3 Drehteile en masse: Rotationskörper
(Teil 1)
Genauso häufig wie die Extrusion wird die Rotation angewendet, eine Funktion zur Erzeugung rotationssymmetrischer Körper wie Achsen, Wellen, Cognacgläser.
Um einen Volumenkörper zu rotieren, zeichnen Sie einen geschlossenen Querschnitt und eine Mittellinie. Der Querschnitt wird um diese Mittellinie rotiert, wodurch ein Regelkörper entsteht. Alle Drehteile können durch Rotation konstruiert werden – bei manchen allerdings fahren Sie besser mit der Extrusion: Der Trick besteht immer darin, das zweckmäßige Verfahren zu wählen.
3.1 Eine Achse für die Führung
Konstruieren Sie eine Achse mit zwei umlaufenden Kerben für Sicherungsscheiben:
Erstellen Sie ein neues Teil und speichern Sie es sofort unter St Führung Achse. (St steht für die Baugruppe Stanze, diejenige also, die mit dem Klammern befasst ist.)
3.1.1 Beschränkung üben
Die Kunst der Skizzenbeziehung – oder auch Skizzenbeschränkung – besteht darin, die Skizze nach Kräften zu automatisieren, sodass Sie am Ende mit einem Minimum an Bemaßungen auskommen. Dies ist auch der Weg zur voll bestimmten Skizze: Erst zeichnen Sie, dann beschränken Sie, dann bemaßen Sie, am Ende ist alles schwarz.
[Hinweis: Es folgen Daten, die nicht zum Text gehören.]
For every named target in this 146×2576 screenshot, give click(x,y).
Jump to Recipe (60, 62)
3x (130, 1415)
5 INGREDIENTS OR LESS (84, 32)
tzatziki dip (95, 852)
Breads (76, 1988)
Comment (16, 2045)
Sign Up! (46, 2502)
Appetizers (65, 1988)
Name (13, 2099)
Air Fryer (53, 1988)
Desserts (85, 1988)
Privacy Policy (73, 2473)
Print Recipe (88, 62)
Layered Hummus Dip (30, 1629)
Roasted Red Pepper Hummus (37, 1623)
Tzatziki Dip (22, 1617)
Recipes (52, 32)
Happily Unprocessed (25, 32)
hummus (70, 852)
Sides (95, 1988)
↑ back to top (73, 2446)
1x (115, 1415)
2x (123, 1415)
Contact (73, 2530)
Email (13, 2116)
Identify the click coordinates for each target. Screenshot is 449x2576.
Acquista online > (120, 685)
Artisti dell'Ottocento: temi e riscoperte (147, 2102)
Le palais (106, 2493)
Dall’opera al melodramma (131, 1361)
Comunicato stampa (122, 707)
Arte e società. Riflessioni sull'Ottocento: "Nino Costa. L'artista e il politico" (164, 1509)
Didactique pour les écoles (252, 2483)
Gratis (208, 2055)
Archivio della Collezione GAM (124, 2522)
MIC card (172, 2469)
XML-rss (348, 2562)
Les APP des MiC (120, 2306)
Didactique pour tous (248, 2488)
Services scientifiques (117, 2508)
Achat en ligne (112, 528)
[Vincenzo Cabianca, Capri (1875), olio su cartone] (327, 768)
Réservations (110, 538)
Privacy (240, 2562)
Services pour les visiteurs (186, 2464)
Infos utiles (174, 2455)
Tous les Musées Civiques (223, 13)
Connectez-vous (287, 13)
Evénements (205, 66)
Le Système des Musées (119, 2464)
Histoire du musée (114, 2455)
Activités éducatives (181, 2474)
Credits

Wenn Sie nicht zu schief zeichnen, wird Ihre Skizze bereits bei der Erstellung horizontal, vertikal und deckungsgleich beschränkt. Dies geschieht durch die Funktion Automatische Beziehungen. Aber üben Sie für den Anfang ruhig einmal ohne Netz und doppelten Boden:
- Schalten Sie über das Menü Extras, Skizzeneinstellungen Automatische Beziehungen aus.
Wählen Sie Linie (Tastatur: L) und zeichnen Sie, vom Ursprung ausgehend nach oben, den geschlossenen Linienzug nach Abb. 3.1. Achten Sie nicht auf Genauigkeit, nur auf die Topologie, also die richtige Anzahl von Ecken und Kanten. Genauigkeit kommt beim MCAD immer erst im zweiten Schritt. Mit Esc oder Rechtsklick, Auswählen schließen Sie die Linie ab.
Wählen Sie Elemente einblenden/ausblenden und lassen Sie die Skizzenbeziehungen anzeigen.
- Alle Linienstücke sollen zunächst horizontal oder vertikal beschränkt sein.
Klicken Sie eine annähernd Horizontale an und wählen Sie aus der Kontext- Symbolleiste Horizontal (Abb. 3.2). Die Linie wird ausgerichtet.
Das ist also die Arbeit, die normalerweise die Funktion Automatische Skizzenbeziehung übernimmt. Dabei kennt sie insgesamt sechs Fälle, die den Löwenanteil der Beziehungs-Arbeit umfassen: Vertikal, Horizontal und Deckungsgleich kennen Sie schon; hinzu kommen Mittelpunkt, Lotrecht und Tangential.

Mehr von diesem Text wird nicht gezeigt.